Les candidats à l’élection présidentielle de 2027 devront se prononcer sur les urgences concrètes de Mayotte. L’Association des maires a préparé un manifeste intitulé « Le quotidien d’abord », qui sera remis à chaque candidat déclaré et aux formations politiques venant sur le territoire.
Les élus ont volontairement écarté les grands équipements dont les effets ne seront visibles que dans dix ou quinze ans. Sans remettre en cause leur nécessité, ils veulent privilégier quatorze chantiers capables d’améliorer rapidement la vie des habitants.
Le manifeste porte notamment sur l’errance canine, le recensement, les routes, l’éclairage public, les transports maritimes, la santé mentale, l’eau, l’école, la pêche, l’agriculture, l’insertion des jeunes, les entreprises et la lutte contre les bidonvilles. Chaque chapitre présente un constat, les conséquences de l’inaction, les mesures réclamées à l’État et les engagements que les communes sont prêtes à prendre.
Parmi les propositions figurent la création de fourrières intercommunales, deux lignes maritimes avant fin 2028, des équipes mobiles de psychiatrie, un prix plafond pour l’eau conditionnée ou encore le versement rapide des subventions déjà accordées.
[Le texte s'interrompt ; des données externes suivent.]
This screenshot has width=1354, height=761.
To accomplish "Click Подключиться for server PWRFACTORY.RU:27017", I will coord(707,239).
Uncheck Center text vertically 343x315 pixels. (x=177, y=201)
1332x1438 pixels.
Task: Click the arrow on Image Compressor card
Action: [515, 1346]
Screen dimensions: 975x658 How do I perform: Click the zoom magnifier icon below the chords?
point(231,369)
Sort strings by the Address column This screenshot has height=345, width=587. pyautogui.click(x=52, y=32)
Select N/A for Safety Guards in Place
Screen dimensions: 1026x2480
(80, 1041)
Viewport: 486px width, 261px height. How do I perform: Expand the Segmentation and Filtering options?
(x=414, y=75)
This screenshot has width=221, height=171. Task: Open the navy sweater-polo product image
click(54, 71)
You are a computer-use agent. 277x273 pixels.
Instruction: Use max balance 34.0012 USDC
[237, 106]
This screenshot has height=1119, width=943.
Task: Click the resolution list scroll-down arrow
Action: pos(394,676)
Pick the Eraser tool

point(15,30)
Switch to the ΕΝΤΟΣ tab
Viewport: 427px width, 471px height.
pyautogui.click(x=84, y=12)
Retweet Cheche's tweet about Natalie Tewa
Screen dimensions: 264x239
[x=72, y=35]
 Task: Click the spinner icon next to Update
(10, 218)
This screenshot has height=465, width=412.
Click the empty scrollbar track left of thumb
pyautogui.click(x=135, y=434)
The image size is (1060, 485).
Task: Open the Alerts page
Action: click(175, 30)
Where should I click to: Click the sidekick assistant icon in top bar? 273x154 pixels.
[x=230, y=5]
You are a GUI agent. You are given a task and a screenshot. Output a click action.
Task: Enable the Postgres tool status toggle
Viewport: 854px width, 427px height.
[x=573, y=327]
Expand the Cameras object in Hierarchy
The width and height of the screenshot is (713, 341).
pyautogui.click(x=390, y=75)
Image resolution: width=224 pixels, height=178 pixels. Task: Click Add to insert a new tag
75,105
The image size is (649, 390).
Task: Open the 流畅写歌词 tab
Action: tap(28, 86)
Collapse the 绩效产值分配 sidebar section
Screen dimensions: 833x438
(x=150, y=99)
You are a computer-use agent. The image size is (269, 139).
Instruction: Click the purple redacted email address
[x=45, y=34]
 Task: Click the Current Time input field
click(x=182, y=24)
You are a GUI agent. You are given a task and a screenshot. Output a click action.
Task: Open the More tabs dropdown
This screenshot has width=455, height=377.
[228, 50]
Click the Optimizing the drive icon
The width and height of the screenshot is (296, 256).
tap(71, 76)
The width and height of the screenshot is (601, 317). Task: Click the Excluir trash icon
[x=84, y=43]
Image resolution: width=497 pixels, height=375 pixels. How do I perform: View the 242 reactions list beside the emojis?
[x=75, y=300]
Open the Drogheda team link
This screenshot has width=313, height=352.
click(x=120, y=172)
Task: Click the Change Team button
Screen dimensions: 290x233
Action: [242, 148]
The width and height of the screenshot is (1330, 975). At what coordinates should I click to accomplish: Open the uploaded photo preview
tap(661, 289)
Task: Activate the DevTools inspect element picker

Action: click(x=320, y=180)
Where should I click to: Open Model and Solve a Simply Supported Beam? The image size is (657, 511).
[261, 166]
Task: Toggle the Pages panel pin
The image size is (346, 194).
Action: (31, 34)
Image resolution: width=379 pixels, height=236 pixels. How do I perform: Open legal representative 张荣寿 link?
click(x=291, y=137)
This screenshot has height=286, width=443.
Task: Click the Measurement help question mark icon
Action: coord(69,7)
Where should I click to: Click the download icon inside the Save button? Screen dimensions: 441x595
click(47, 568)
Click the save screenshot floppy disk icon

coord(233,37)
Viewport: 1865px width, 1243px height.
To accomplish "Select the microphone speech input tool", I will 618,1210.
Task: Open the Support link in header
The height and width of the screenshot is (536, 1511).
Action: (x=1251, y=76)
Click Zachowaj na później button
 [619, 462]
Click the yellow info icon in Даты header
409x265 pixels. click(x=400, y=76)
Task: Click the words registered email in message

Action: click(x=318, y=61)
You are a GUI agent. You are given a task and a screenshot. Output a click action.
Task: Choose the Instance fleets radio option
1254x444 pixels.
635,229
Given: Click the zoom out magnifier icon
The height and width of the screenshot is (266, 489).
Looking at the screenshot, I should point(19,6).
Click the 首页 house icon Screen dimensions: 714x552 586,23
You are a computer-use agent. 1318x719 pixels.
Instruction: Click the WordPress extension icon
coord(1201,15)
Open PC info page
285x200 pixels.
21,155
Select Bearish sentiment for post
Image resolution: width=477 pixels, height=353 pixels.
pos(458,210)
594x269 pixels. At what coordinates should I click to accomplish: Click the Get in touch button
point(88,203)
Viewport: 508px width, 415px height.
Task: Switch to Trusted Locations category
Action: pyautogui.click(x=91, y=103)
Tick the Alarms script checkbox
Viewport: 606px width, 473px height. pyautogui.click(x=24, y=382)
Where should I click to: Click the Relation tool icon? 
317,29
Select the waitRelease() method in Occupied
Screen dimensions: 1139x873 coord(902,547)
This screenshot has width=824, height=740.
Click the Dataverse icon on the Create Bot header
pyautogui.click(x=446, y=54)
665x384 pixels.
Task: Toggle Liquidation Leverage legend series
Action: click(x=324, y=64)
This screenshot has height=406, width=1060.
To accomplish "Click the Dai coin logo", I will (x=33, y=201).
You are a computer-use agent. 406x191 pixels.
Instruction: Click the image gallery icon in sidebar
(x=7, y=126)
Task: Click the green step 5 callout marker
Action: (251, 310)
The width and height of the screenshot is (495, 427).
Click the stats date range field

Les candidats devront répondre par écrit à chacune des quatorze demandes : engagement retenu, accepté sous réserve ou écarté. Les maires souhaitent également les conduire sur le terrain et obtenir, après l’élection, une instance de suivi. Leur message est simple : Mayotte ne réclame pas de nouvelles promesses, mais des décisions capables de changer rapidement le quotidien.